Lost among many of the big stories this week was a rather uncomfortable moment on Fox News when Arthur Laffer went public with a study which claimed that the Marketplace Fairness Act was actually a net plus for fiscal conservatives. This immediately drew the ire of popular conservative leaders, including Ted Cruz, but Laffer has been approaching the study of this issue from a perspective of necessary evils. (You can see a lot of our previous coverage of the MFA here.)
Laffer says the bill offers cash-strapped states a shot at beefing up their budgets and argues the plan doesn’t create a new tax but instead gives states the opportunity to go after taxes they were already owed.
“All taxes are bad, some are just worse than others,” Laffer told FoxNews.com during an interview on Wednesday. “When you look at this carefully, this is exactly what you want. The lowest tax rate on the broadest possible base.”
Arthur Laffer is perhaps most famous for his “invention” (though he admits he didn’t actually create the idea) of the Laffer Curve. (A novelty item, still quite popular among fiscal conservatives, which demonstrates an undeniable truth about tax rates and taxpayer participation. Unfortunately, it immediately makes itself completely useless since you can never accurately determine precisely where you are on the curve nor the human response to the next change in rates in either direction unless you are at or very near one of the extremes on the axis.) Still, Laffer remains a venerable voice in the ongoing tax debates, so it was very interesting to see him go so far as to pen an editorial on the subject of the MFA.
Because state sales taxes generally have fewer loopholes and lower rates — and therefore have a lesser impact on growth and employment — pro-growth policies should favor sales over income taxes where possible. True reform should include addressing the online sales tax loophole.
A move towards e-fairness would give states an opportunity to use additional online sales tax revenues to lower rates on more burdensome taxes, such as the personal income tax. This would create a more efficient tax system and correct a fundamental distortion of the retail marketplace, where traditional retailers must collect the sales tax and their online competitors don’t.
Sadly, Laffer’s article doesn’t really touch on the question of the administrative burden the MFA would presumably place on small businesses dealing with the vagaries of tax law across multiple state lines. (This is a valid concern which Hot Air readers have discussed at length when I’ve written about this in the past, and definitely a question which deserves an answer from the act’s proponents.) But, unfortunately, people arguing Laffer’s position rarely get far enough in the debate to give it a full airing. The entrenched fiscal conservative position often begins and ends with, “Ugh. Taxes bad. Hulk smash taxes.” And there the conversation tends to stop.

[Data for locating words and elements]
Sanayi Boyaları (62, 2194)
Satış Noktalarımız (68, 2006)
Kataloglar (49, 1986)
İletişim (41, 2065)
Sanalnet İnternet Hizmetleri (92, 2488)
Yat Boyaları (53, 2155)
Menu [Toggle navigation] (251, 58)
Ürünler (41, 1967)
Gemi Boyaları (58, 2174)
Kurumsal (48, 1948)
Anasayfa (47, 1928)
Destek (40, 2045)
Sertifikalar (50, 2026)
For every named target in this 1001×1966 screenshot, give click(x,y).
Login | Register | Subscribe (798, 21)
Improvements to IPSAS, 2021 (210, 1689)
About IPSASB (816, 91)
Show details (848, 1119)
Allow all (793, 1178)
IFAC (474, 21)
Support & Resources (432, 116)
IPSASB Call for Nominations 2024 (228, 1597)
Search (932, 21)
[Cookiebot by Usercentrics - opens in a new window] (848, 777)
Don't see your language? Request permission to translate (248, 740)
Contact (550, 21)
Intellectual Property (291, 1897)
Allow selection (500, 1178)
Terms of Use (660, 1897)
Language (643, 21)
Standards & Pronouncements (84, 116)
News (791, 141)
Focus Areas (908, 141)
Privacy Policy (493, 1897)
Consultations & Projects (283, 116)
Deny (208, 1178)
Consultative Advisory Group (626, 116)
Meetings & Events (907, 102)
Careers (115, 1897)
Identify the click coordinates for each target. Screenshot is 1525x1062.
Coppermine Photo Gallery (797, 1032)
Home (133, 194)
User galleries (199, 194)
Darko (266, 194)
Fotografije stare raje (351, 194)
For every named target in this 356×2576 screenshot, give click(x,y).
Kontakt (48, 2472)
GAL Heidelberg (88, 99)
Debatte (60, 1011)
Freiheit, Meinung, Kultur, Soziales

§ **REQUIRED WORK**:
- 1) Arrange the records as a numbered list with blank lines left out, beginning at the line that has "Satış Noktalarımız (68, 2006)" and stopping after the line that has "Sertifikalar (50, 2026)".
- 2) Pick up the article on Arthur Laffer and the Marketplace Fairness Act from the point where it stops.

§ **ANSWERS TO THE TASKS**:
- 1)
1. Satış Noktalarımız (68, 2006)
2. Kataloglar (49, 1986)
3. İletişim (41, 2065)
4. Sanalnet İnternet Hizmetleri (92, 2488)
5. Yat Boyaları (53, 2155)
6. Menu [Toggle navigation] (251, 58)
7. Ürünler (41, 1967)
8. Gemi Boyaları (58, 2174)
9. Kurumsal (48, 1948)
10. Anasayfa (47, 1928)
11. Destek (40, 2045)
12. Sertifikalar (50, 2026)

- 2)
UPDATE: (Jazz) A reader writes in with the following information regarding the tax collecting burden on small businesses. Apparently virtually all of the actual “small businesses” who would struggle the most with collection are exempted, and the bill requires that free software which calculates the tax for other states must be provided for those complying. Any of you legal eagles want to take a crack at it? You be the judge. (Emphasis from sender.)
From the text of the Senate bill.
SEC. 2. AUTHORIZATION TO REQUIRE COLLECTION OF SALES AND USE TAXES.
(a) STREAMLINED SALES AND USE TAX AGREEMENT.—Each Member State under the Streamlined Sales and Use Tax Agreement is authorized to require all sellers not qualifying for the small seller exception described in
subsection (c) to collect and remit sales and use taxes with respect to remote sales sourced to that Member State pursuant to the provisions of the Streamlined Sales and Use Tax Agreement, but only if any changes to the Streamlined Sales and Use Tax Agreement made after the date of the enactment of this Act are not in conflict with the minimum simplification requirements in subsection (b)(2).
(b) ALTERNATIVE.—A State that is not a Member State under the Streamlined Sales and Use Tax Agreement is authorized notwithstanding any other provision of law to require all sellers not qualifying for the small seller exception described in subsection (c) to collect and remit sales and use taxes with respect to remote sales sourced to that State, but only if the State adopts and implements the minimum simplification requirements in paragraph (2). Such authority shall commence beginning no earlier than the first day of the calendar quarter that is at least 6 months after the date that the State—
(1) enacts legislation to exercise the authority granted by this Act—
(A) specifying the tax or taxes to which such authority and the minimum simplification requirements in paragraph (2) shall apply; and
(B) specifying the products and services otherwise subject to the tax or taxes identified by the State under subparagraph (A) to which the authority of this Act shall not apply; and (2) implements each of the following minimum simplification requirements:
(A) Provide—
(i) a single entity within the State responsible for all State and local sales and use tax administration, return processing, and audits for remote sales sourced to the State;
(ii) a single audit of a remote seller
for all State and local taxing jurisdictions within that State; and
(iii) a single sales and use tax return to be used by remote sellers to be filed with the single entity responsible for tax administration.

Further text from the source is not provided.